Hubo rollo por el cambio de sentido de un par de calles en Villa Regina. La historia de Regina cuenta que cada gestión mete un cambio de sentido de calles. Es como una obligación hacerlo. Asumís como intendente, decís que te encontraste con desidia, que la muni va a pérdida, que la herencia pesada, que el contexto nacional no acompaña, la guerra en Ucrania, la inflación y ¡pum! cambiás el sentido de una calle.

Digamos también que es bastante psiclotímico el ordenamiento, las calles tienen un sentido hasta una intersección y después se convierten en doble mano, calles paralelas y consecutivas con el mismo sentido. Acompañado de la falta o abandono de los nomencladores, convierten el manejar en Regina en una especie de combo sorpresa.

No son funcionales para vehículos y menos para peatones o ciclistas. Culturalmente se piensa estas cuestiones desde arriba de la camioneta. El peatón no existe, y sino pensemos en las veredas de nuestra ciudad. Encontrar una en buen estado es como encontrar un oasis en el desierto.

Galpones que quedaron emplazados en medio de la ciudad donde entran y salen camiones que ya no deberían circular por el ejido urbano. Arterias que ya no se bancan el trajin que demanda el sector productivo.

Volvemos a mencionar incansablemente que tenemos un problema de centralidad enorme siendo todavía una ciudad pequeña y no se piensa en solucionarlo a tiempo con una planificación estratégica concreta.

Seguimos saraseando con el proyecto Barda Norte y seguimos comiendo tierra (im)productiva y la posta es crecer hacia el este-oeste y hermanarse con las ciudades vecinas, hacer un corredor unificado y potenciarnos. Por ahora nada de eso.

Qué falta? Un plan con una mirada macro, abarcativa, funcional y concreta que ordene la ciudad y además la descentralice. Existe tal plan? Qué plan? Ja. El No plan. Por ejemplo, en este caso particular de cambio de sentido de calles, no se comunicaron con COPLADE. Es necesario? Si, es un órgano consultivo del concejo deliberante. Que además debe contar, casi por obligación, con una mirada macro de los problemas.

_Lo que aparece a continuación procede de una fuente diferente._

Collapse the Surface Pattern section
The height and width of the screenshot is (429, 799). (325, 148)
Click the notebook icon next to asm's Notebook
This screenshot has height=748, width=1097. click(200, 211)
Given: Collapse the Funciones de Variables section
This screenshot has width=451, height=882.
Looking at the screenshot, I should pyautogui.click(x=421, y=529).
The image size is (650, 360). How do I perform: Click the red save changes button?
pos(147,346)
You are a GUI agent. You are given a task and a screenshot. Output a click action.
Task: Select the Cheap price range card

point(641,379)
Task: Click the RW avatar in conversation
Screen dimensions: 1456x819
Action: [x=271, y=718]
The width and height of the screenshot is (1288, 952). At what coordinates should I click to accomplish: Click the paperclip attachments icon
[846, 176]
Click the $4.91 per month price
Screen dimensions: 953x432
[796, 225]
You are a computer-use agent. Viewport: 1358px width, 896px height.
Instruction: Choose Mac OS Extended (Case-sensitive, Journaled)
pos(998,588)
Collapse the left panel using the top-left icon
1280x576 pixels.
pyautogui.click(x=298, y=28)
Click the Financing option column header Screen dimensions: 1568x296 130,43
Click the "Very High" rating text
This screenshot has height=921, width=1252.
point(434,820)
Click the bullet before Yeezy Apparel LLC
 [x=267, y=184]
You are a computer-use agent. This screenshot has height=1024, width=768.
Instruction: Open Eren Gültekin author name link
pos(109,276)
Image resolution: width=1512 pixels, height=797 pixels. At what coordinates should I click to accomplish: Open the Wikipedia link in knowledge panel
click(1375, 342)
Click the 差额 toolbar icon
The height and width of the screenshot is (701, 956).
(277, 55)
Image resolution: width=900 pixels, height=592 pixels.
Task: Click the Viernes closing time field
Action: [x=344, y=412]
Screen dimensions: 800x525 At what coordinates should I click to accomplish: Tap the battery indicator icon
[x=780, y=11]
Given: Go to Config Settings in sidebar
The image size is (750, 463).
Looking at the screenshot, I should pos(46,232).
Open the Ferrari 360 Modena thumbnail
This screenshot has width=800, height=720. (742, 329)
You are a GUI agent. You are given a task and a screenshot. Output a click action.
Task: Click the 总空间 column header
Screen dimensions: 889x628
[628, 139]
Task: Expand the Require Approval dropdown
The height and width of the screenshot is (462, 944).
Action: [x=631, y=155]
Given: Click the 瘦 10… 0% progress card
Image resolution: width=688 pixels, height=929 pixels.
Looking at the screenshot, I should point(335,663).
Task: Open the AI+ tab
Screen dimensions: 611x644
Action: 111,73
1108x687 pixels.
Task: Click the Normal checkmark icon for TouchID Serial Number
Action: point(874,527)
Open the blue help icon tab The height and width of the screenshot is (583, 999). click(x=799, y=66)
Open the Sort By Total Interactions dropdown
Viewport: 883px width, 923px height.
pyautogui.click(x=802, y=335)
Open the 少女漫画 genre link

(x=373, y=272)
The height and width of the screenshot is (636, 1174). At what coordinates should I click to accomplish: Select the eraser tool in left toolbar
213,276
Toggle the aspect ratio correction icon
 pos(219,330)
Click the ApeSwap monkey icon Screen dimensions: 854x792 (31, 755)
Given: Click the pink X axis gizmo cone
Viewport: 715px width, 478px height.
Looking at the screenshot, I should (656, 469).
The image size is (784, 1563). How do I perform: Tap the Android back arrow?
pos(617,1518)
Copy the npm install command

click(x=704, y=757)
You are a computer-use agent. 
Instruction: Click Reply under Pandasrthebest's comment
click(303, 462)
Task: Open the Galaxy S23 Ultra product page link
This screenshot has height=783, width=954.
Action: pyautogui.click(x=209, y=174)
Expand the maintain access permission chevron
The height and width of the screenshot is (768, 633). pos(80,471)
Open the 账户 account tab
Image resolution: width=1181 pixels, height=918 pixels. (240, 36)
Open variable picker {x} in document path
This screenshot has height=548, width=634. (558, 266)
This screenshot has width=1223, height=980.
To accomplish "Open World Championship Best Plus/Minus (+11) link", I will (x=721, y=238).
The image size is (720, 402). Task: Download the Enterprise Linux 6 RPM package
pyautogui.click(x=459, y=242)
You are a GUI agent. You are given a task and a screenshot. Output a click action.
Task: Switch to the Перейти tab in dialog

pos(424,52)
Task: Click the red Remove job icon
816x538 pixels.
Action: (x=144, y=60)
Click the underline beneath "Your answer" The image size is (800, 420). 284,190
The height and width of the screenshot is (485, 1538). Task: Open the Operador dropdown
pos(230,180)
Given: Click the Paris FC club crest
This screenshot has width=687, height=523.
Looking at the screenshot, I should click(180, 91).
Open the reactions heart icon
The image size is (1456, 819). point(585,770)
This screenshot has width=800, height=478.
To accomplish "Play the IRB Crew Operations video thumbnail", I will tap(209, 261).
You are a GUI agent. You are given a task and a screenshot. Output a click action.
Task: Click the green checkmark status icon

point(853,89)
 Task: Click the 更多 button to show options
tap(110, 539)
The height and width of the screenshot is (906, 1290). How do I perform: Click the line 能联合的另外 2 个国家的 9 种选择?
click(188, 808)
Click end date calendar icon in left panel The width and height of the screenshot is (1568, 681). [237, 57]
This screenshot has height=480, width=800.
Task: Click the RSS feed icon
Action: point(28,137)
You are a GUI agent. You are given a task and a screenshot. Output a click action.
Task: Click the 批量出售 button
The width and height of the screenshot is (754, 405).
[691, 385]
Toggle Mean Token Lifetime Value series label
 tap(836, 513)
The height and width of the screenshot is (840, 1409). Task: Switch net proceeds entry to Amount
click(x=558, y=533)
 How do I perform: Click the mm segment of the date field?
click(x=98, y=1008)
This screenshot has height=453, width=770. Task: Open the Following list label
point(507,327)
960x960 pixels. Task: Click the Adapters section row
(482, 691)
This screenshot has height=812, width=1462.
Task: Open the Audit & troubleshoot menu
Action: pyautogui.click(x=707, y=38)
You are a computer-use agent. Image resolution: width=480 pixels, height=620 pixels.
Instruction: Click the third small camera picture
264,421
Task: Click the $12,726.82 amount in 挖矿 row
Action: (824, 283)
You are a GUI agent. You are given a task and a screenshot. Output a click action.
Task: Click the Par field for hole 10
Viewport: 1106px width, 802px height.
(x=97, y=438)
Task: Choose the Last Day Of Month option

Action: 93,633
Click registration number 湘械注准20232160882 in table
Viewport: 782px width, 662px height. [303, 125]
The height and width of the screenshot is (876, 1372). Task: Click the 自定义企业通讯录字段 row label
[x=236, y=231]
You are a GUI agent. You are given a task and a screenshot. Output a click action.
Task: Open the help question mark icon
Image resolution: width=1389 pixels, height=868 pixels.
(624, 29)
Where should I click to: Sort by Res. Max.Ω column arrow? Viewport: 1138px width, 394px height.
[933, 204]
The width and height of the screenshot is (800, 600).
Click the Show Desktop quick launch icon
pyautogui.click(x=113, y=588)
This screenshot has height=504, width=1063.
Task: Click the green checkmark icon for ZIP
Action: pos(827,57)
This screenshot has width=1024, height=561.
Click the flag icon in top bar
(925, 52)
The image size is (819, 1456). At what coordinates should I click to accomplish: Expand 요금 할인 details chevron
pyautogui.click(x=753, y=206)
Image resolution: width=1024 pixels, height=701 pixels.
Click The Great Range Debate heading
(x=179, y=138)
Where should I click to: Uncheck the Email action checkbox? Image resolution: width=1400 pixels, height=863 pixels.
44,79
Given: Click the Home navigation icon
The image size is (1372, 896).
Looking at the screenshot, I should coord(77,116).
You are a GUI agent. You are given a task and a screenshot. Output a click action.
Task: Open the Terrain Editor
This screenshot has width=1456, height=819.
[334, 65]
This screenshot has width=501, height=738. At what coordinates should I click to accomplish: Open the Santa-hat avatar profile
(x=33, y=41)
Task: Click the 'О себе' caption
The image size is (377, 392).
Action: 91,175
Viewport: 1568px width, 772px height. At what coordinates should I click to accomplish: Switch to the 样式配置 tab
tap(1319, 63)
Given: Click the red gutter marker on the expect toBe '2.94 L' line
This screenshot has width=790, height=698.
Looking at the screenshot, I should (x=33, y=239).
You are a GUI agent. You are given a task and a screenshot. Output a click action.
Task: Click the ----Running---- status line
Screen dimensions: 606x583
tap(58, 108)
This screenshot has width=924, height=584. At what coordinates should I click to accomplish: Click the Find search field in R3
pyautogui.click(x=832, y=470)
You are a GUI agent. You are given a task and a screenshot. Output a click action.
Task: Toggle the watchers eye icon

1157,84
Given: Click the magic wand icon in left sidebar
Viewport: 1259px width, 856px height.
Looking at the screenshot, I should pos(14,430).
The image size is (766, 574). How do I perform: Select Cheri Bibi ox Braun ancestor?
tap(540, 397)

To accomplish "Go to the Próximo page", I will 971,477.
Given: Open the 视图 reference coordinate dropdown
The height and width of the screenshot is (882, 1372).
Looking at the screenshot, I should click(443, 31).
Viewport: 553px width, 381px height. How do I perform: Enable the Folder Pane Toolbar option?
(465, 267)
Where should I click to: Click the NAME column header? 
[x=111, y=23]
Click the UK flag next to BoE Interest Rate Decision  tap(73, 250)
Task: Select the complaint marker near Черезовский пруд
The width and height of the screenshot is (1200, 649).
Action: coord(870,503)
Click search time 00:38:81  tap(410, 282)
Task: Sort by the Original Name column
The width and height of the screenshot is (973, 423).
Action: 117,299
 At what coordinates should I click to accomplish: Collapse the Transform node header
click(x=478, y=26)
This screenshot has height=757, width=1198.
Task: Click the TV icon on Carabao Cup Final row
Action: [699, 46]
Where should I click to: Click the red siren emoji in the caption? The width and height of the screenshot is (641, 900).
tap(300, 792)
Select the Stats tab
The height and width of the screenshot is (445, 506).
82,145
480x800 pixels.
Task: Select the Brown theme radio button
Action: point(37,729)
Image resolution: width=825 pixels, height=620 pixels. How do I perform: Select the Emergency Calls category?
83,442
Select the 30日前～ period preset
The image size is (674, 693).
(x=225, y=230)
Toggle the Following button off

Suelen poner el ojo en pequeñeces que mejoran o complican a pocos. Quizás esté a su alcance solucionar el día a día y no más, de aquí el concepto de «Síndrome del día a día». Habría que pensar en sortear ese mal como objetivo principal y dar con tiempo para soluciones globales, que a la larga brinden soluciones de fondo. Mientras tanto, puro vaivén.